UNITED STATES DISTRICT COURT SOUTHERN DISTRICT OF CALIFORNIA
Mar 3, 2020
Case No.: 3:19-cv-01741-LAB-MDD (S.D. Cal. Mar. 3, 2020)

Opinion

Case No.: 3:19-cv-01741-LAB-MDD

03-03-2020

ROBERT SNYDER, CDCR #AC-9136, Plaintiff, v. KATHLEEN ALLISON, et al., Defendants.


ORDER DENYING MOTION FOR RECONSIDERATION

[ECF No. 18]

On December 5, 2019, the Court denied Plaintiff Robert Snyder's Motion for a Temporary Restraining Order pursuant to Fed. R. Civ. P. 65(b), and simultaneously dismissed his Complaint sua sponte for failing to state a claim pursuant to 28 U.S.C. § 1915A. See ECF No. 9. The Court granted Plaintiff leave to amend and ordered him to do so no later than January 21, 2020. Id. at 9. Instead, on December 20, 2019, Plaintiff filed a Notice of Appeal. See ECF No. 10.

While his appeal was pending, he submitted an "Ex Parte Application for Continuance" with the Clerk of this Court. See ECF No. 14. Plaintiff admitted he had "six ongoing cases," claimed "most of [his] time and energy is consumed by custody harassing him," and acknowledged "his case [was] currently under review by the 9th Circuit Court of Appeals." Id. at 2. Plaintiff requested the Court "put the matter over until the conclusion of the [a]ppellate proceedings," because this case involved just "one of the many deadlines [he] [wa]s burdened by." Id.

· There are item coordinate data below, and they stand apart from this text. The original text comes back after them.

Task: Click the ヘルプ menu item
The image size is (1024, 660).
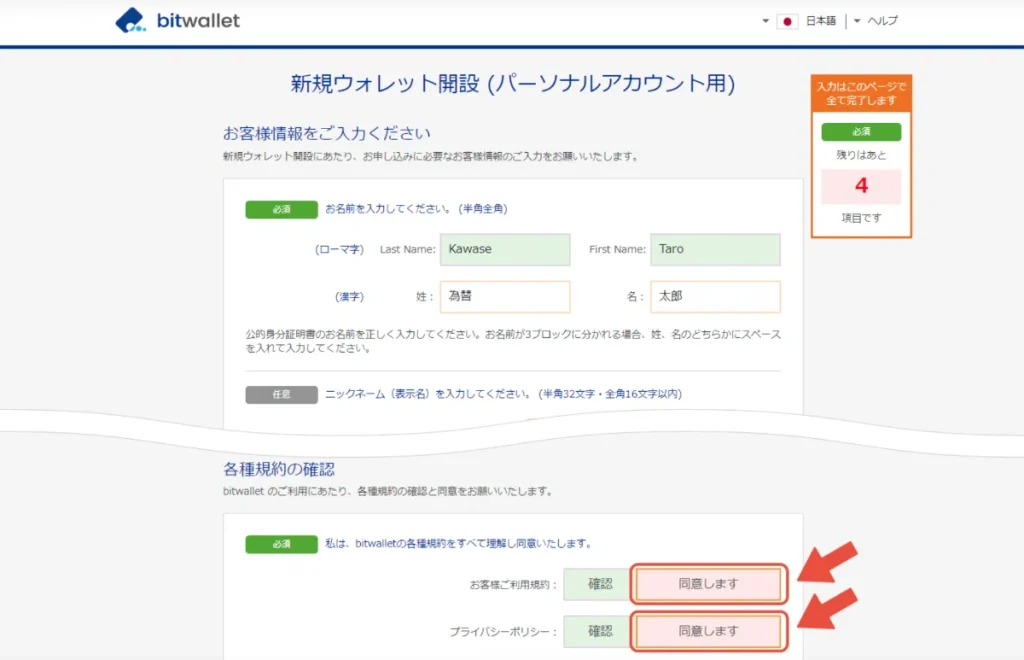Action: pos(884,20)
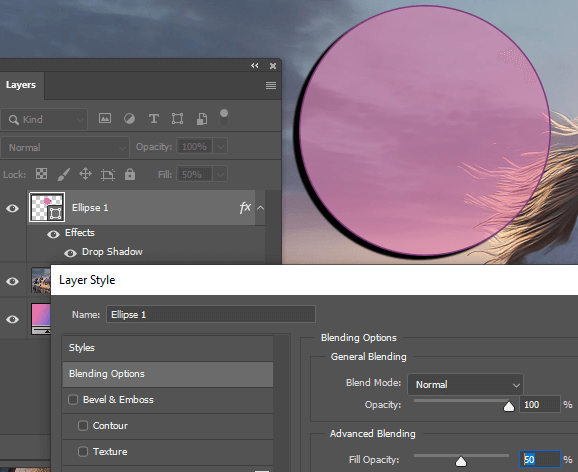The height and width of the screenshot is (472, 578).
Task: Enable the Texture checkbox
Action: tap(83, 451)
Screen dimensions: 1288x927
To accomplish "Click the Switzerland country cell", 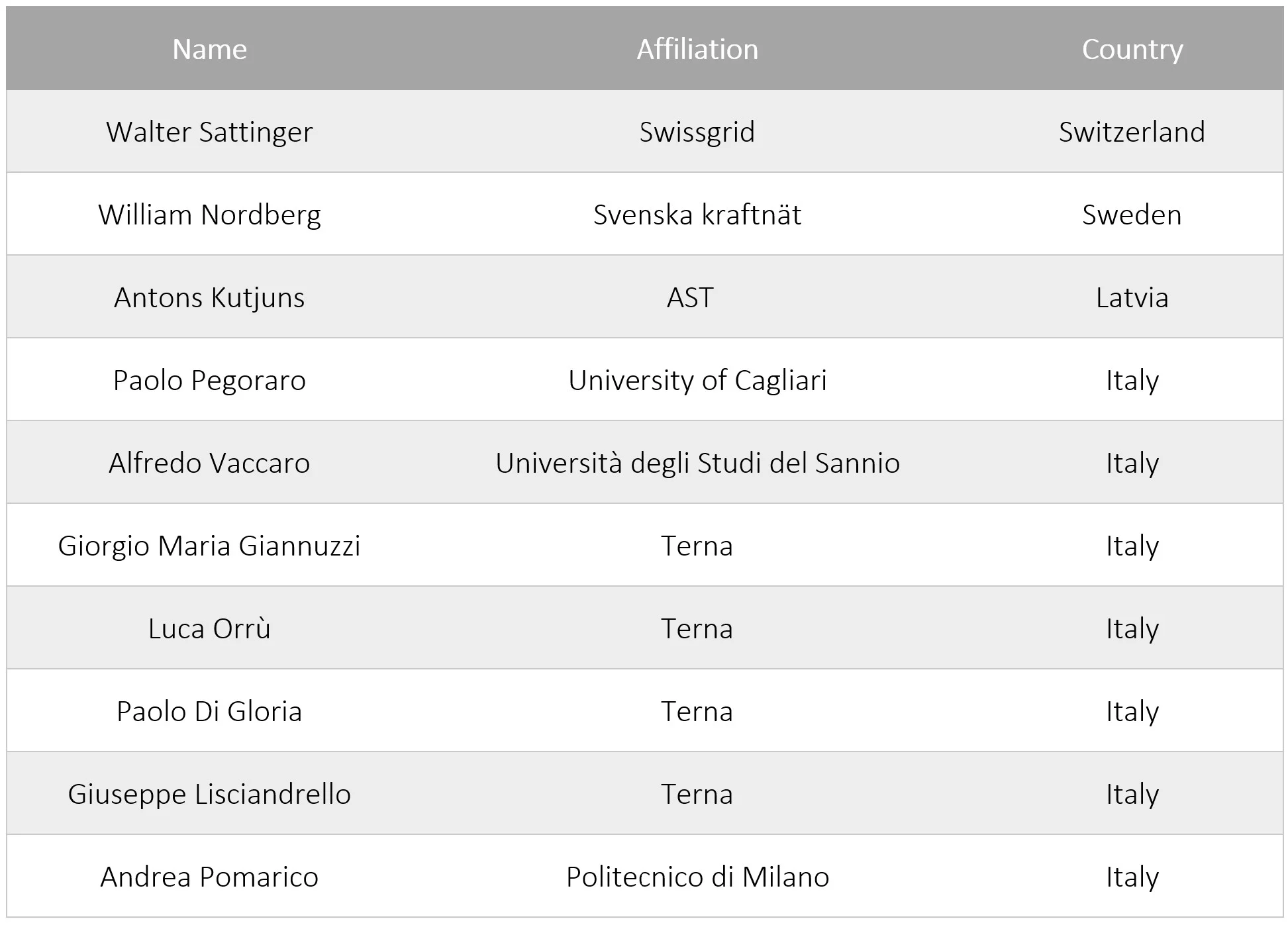I will point(1132,132).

On January 24, 2020, this Court denied Plaintiff's request for continuance in light of Plaintiff's appeal. See ECF No. 15. The Court further noted that even it had jurisdiction to consider Plaintiff's request for an extension of time to comply with the deadline it previously set for amendment, the reasons he offered in support were insufficient. See id. at 2 n.1 (citing Forte v. Jones, 2014 WL 7069447, at *3 (E.D. Cal. Dec. 12, 2014) (noting that plaintiff's "decision to engage in multiple simultaneous lawsuits is a matter of choice and the demands on his time and attention in one action do not constitute an excuse for deadlines missed in another action."); Haywood v. Bedatsky, 2007 WL 1412523, *5 (D. Ariz. May 11, 2007) (finding extension of time to serve defendants unwarranted because while plaintiff was proceeding pro se, he "[wa]s not a novice litigator," and "had filed at least three previous lawsuits against many of the[] same [d]efendants.")).

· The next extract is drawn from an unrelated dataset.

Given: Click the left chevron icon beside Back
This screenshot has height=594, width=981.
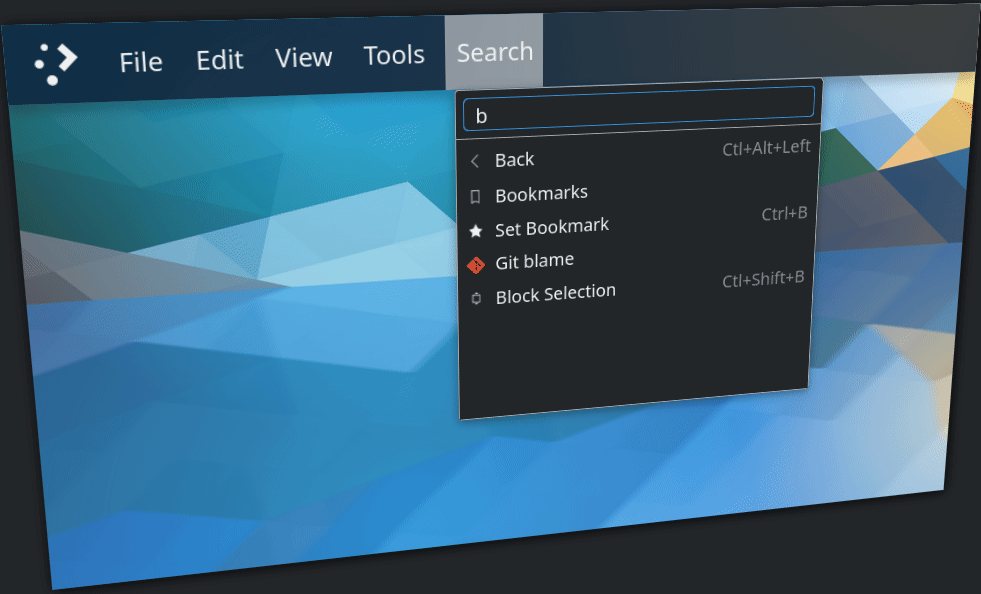Looking at the screenshot, I should pos(475,161).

On January 27, 2020, the Ninth Circuit dismissed Plaintiff's appeal. See ECF No. 16. On February 5, 2020, Plaintiff filed a Motion for Reconsideration of this Court's January 24, 2020 Order. See ECF No. 18. In it, Plaintiff claims "it isn't his fault" that "multiple prisons have made concerted efforts" to thwart his meritorious lawsuits, and that he is "surrounded by problems with paltry library time with which to seek solutions." Id. at 3-5. Plaintiff specifically claims that "between 12/5/19 & 1/20/20 [he] had 4 deadlines from different courts & was allowed no more than 2½ hours per week; enough to work on one case out of four." Id. at 5. Therefore, he now requests reconsideration of this Court's January 24, 2020 Order, and additional time in which to file his Amended Complaint. Id. at 6.

I. Motion for Reconsideration

The Federal Rules of Civil Procedure do not expressly provide for motions for reconsideration. Where reconsideration of a non-final order is sought, the court has "inherent jurisdiction to modify, alter or revoke it." United States v. Martin, 226 F.3d 1042, 1048-49 (9th Cir. 2000). "The authority of district courts to reconsider their own orders before they become final, absent some applicable rule or statute to the contrary, allows them to correct not only simple mistakes, but also decisions based on shifting precedent, rather than waiting for the time-consuming, costly process of appeal." Id. at 1049. Thus, S.D. Cal. Civil Local Rule 7.1(i) permits motions for reconsideration "[w]henever any motion or any application or petition for any order or other relief has been made to any judge ... has been refused in whole or in part." S.D. Cal. CivLR 7.1(i). However, the party seeking reconsideration must show "what new or different facts and circumstances are claimed to exist which did not exist, or were not shown, upon such prior application." Id. Local Rule 7.1(i)(2) permits motions for re consideration within "30 days of the entry of the ruling."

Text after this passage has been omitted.